From: Bernd Schubert <bernd@bsbernd.com>
To: Joanne Koong <joannelkoong@gmail.com>
Cc: axboe@kernel.dk, hch@infradead.org, asml.silence@gmail.com,
csander@purestorage.com, krisman@suse.de,
linux-fsdevel@vger.kernel.org, io-uring@vger.kernel.org,
Horst Birthelmer <hbirthelmer@ddn.com>
Subject: Re: [PATCH v3 0/8] io_uring: add kernel-managed buffer rings
Date: Fri, 20 Mar 2026 23:44:34 +0100 [thread overview]
Message-ID: <f8a1808b-4068-49a7-a17d-8dcab1ae9cdf@bsbernd.com> (raw)
In-Reply-To: <CAJnrk1bYLwHpZsW85XiyWfM=gXXXS6pHg4=p9fcbDOwpca8UXQ@mail.gmail.com>
On 3/20/26 22:58, Joanne Koong wrote:
> On Fri, Mar 20, 2026 at 12:45 PM Bernd Schubert <bernd@bsbernd.com> wrote:
>>
>> On 3/20/26 20:20, Joanne Koong wrote:
>>> On Fri, Mar 20, 2026 at 10:16 AM Bernd Schubert <bernd@bsbernd.com> wrote:
>>>>
>>>> On 3/6/26 01:32, Joanne Koong wrote:
>>> Hi Bernd,
>>>
>>>> Hi Joanne,
>>>>
>>>> I'm a bit late, but could we have a design discussion about fuse here?
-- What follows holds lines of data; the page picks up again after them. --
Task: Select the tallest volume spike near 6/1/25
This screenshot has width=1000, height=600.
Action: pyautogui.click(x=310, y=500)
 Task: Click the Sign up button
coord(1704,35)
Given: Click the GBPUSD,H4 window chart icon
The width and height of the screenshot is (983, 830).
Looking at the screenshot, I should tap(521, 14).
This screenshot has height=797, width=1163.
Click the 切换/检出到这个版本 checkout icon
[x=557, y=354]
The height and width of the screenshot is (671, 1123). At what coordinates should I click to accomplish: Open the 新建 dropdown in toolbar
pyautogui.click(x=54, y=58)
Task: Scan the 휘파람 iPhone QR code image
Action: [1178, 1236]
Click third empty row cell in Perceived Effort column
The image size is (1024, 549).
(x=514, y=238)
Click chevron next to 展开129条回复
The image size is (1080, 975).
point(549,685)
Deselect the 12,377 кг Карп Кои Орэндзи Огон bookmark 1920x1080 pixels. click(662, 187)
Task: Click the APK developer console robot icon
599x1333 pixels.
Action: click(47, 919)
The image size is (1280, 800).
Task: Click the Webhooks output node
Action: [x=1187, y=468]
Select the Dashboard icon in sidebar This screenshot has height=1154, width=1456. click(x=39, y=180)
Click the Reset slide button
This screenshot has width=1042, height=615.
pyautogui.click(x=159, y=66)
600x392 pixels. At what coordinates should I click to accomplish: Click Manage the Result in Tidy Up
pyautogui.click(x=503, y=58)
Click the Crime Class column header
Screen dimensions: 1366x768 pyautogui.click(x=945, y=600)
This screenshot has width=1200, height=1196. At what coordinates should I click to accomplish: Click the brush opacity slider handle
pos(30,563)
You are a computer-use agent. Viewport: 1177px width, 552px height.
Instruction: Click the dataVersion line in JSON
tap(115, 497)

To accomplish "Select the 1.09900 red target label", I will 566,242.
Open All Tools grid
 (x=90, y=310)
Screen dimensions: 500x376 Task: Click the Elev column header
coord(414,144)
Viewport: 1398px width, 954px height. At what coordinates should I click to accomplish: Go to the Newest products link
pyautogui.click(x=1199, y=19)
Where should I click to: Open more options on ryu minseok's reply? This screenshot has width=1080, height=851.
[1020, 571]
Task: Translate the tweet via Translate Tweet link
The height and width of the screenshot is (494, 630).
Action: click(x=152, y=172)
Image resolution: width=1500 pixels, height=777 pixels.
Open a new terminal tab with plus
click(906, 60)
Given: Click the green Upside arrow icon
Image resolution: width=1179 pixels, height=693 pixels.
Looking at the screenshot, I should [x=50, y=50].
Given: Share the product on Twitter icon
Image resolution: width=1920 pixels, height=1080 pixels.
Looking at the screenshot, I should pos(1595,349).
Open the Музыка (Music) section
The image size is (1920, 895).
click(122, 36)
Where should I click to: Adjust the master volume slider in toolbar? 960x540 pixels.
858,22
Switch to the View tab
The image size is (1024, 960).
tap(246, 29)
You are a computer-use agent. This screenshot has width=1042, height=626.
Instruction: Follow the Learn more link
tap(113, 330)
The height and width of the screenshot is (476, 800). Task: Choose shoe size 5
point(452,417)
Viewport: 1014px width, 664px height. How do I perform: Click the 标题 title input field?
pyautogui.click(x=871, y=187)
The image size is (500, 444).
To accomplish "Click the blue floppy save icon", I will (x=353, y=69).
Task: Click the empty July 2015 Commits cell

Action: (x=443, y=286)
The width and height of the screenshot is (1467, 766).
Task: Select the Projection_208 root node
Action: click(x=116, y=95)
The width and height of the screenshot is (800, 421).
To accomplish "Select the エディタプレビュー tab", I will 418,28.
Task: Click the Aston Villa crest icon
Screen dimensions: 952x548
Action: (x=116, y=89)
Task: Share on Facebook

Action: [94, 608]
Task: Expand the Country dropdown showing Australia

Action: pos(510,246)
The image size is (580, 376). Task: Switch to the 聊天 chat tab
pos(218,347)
>>>> From my point of view it would be good if we could have different
>>>> request sizes for the ring buffers. Without kbuf I thought we would just
>>>
>>> Is your motivation for wanting different request sizes for the ring
>>> buffers so that it can optimize the memory costs of the buffers? I
>>> agree that trying to reduce the memory footprint of the buffers is
>>> very important. The main reason I ended up going with the buffer ring
>>> design was for that purpose. When kbuf incremental buffer consumption
>>> is added in the future (I plan to submit it separately once all the
>>> io-uring pieces of the fuse-zero-copy patchset land), this will allow
>>> non-overlapping regions of the individual buffer to be used across
>>> multiple different-sized requests concurrently.
>>
>> That is also fine.
>>
>>>
>>> From my point of view, this is better than allocating variable-sized
>>> buffers upfront because:
>>> a) entries are fully maximized. With variable-sized buffers, the big
>>> buffers would be reserved specifically for payload requests while the
>>> small buffers would be reserved specifically for metadata requests. We
>>> could allocate '# entries' amount of small buffers, but for big
>>> buffers there would be less than '# entries'. If the server needs to
>>> service a lot of concurrent I/O requests, then the ring gets throttled
>>> on the limited number of big buffers available.
>>
>> I would like to see something like 8K, 16K, 32K, 128K.
>
> My worry is that for I/O heavy workloads with large read/write
> payloads (eg client access patterns reading/writing MBs at a time),
> the limited number of big enough buffers becomes the throttling
> bottleneck.
>
>>
>>>
>>> b) it best maximizes buffer memory. A request could need a buffer of
>>> any size so with variable-sized buffers, there's extra space in the
>>> buffer that is still being wasted. For example, for large payload
>>> requests, the big buffers would need to be the size of the max payload
>>> size (eg default 1 MB) but a lot of requests will fall under that.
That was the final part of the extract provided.